Kate Adie London, UK
- One of the world’s leading war correspondents
- A pioneer of female journalism
- Author of four best-selling books
From humble beginnings as a station assistant at BBC Radio Durham, Kate Adie OBE rose to become one of the world’s most prolific female war correspondents. Her coverage of the 1980 siege of the Iranian embassy in London, watched by millions of viewers, brought her to prominence as one of the few women reporting difficult and dangerous stories at the time. She currently presents From Our Own Correspondent on BBC Radio 4.
Her career has seen her constantly face-to-face with adversity and danger. She was arrested in Belgrade trying to gather material about General Tito, was in Tripoli during the US bombings of 1986, and accompanied the Coalition forces as they chased Saddam Hussein’s troops out of Kuwait in 1991. Perhaps her most famous reports came during the Chinese authorities’ killing of protestors in Tiananmen Square, Beijing, in 1989.
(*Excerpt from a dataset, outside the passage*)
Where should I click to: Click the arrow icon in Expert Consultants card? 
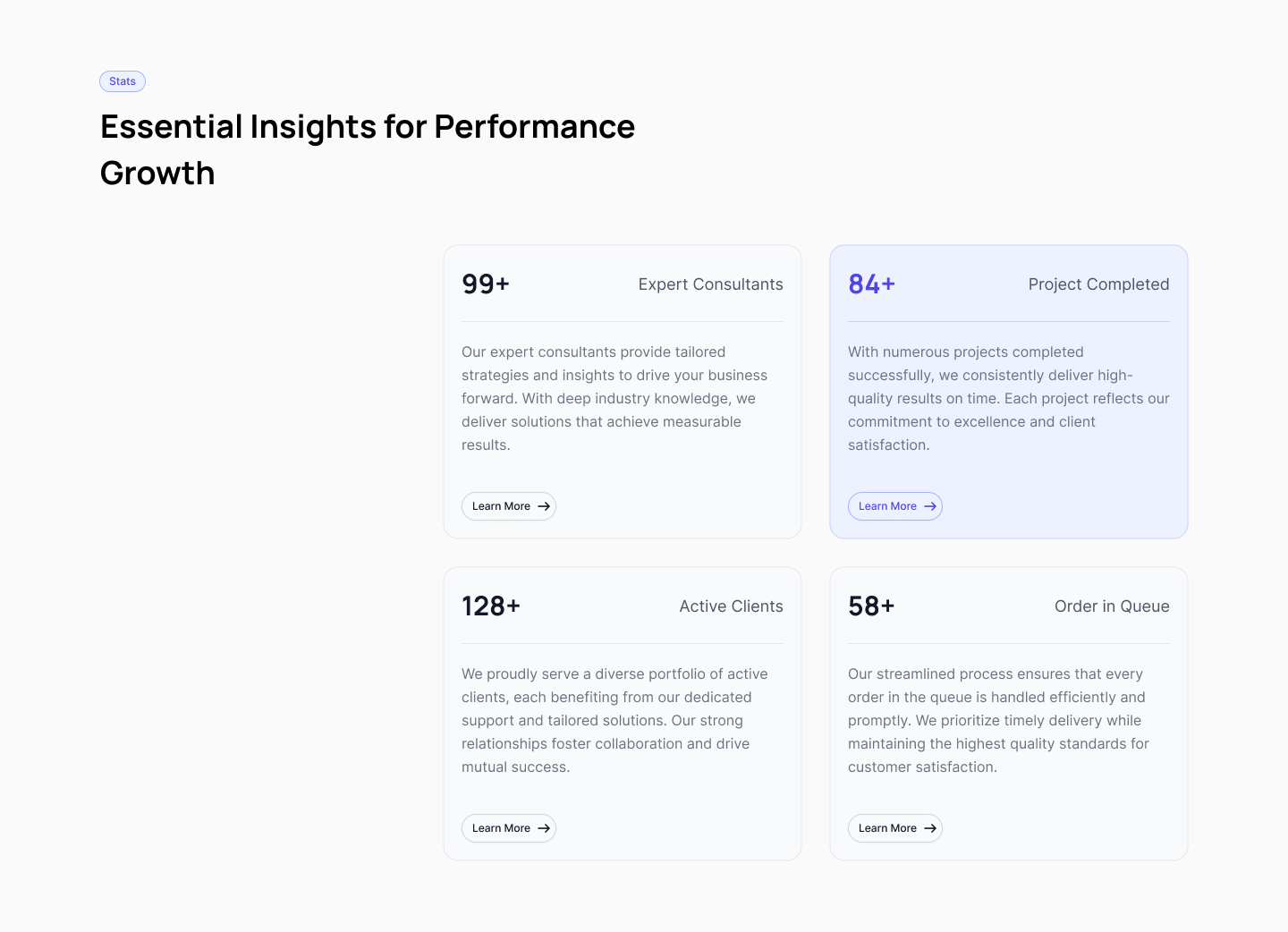coord(544,506)
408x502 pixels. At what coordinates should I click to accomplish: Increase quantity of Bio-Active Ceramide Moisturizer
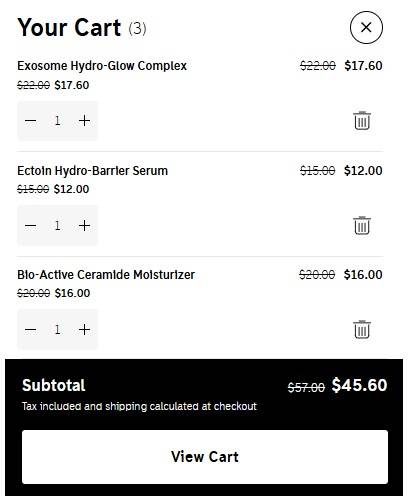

Her first book, “The Kindness of Strangers”, an account of her work as a reporter and how she came to undertake it, remained on the Sunday Times best seller list for 37 weeks. She has also published “Nobody’s Child: The Lives of Abandoned Children” (2005) which formed the basis of the BBC 1 documentaries series, Found, and, “Into Danger” (2008) a study of men and women who risk their lives for work. Her latest book is titled, “Fighting on the Home Front: The Legacy of Women in World War One” (2013).
A highly sought-after speaker, she has also won numerous awards and honours, including the Broadcasting Press Guild’s Award for Outstanding Contribution to Broadcasting, an OBE in 1993, the Royal Television Society Journalism Award and the Monte Carlo International Golden Nymph. Kate has also received BAFTA’s Richard Dimbleby Award.